SET EXERCISE
Reproduce word for word the rows that begin with the line containing "will [363, 75]." and end with the line containing "coord(733,134)", including both of those lines and no others.

LISTING
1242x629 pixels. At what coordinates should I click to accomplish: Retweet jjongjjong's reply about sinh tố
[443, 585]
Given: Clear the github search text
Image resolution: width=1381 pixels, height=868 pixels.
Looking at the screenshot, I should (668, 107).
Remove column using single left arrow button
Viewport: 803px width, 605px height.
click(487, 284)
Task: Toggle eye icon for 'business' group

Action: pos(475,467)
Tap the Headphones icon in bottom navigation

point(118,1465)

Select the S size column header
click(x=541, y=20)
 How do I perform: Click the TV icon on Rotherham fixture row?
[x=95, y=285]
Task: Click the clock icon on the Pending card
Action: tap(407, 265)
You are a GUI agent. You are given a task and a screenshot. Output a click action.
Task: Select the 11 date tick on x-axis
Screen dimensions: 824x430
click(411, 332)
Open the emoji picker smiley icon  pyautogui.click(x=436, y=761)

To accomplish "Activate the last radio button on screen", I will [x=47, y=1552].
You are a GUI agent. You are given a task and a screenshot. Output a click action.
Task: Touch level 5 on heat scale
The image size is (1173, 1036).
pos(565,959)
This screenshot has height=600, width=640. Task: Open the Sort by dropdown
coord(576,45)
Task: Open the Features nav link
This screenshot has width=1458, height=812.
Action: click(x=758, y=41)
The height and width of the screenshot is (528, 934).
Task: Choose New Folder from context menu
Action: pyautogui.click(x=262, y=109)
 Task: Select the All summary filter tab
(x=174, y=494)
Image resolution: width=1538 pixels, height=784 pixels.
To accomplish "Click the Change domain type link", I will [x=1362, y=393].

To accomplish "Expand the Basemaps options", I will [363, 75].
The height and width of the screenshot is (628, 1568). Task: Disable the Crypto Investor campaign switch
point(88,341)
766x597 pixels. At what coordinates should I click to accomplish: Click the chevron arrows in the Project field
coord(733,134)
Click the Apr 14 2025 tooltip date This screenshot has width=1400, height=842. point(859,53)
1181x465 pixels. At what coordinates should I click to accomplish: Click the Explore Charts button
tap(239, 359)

RESPONSE TO THIS EXERCISE
To accomplish "Expand the Basemaps options", I will [363, 75].
The height and width of the screenshot is (628, 1568). Task: Disable the Crypto Investor campaign switch
point(88,341)
766x597 pixels. At what coordinates should I click to accomplish: Click the chevron arrows in the Project field
coord(733,134)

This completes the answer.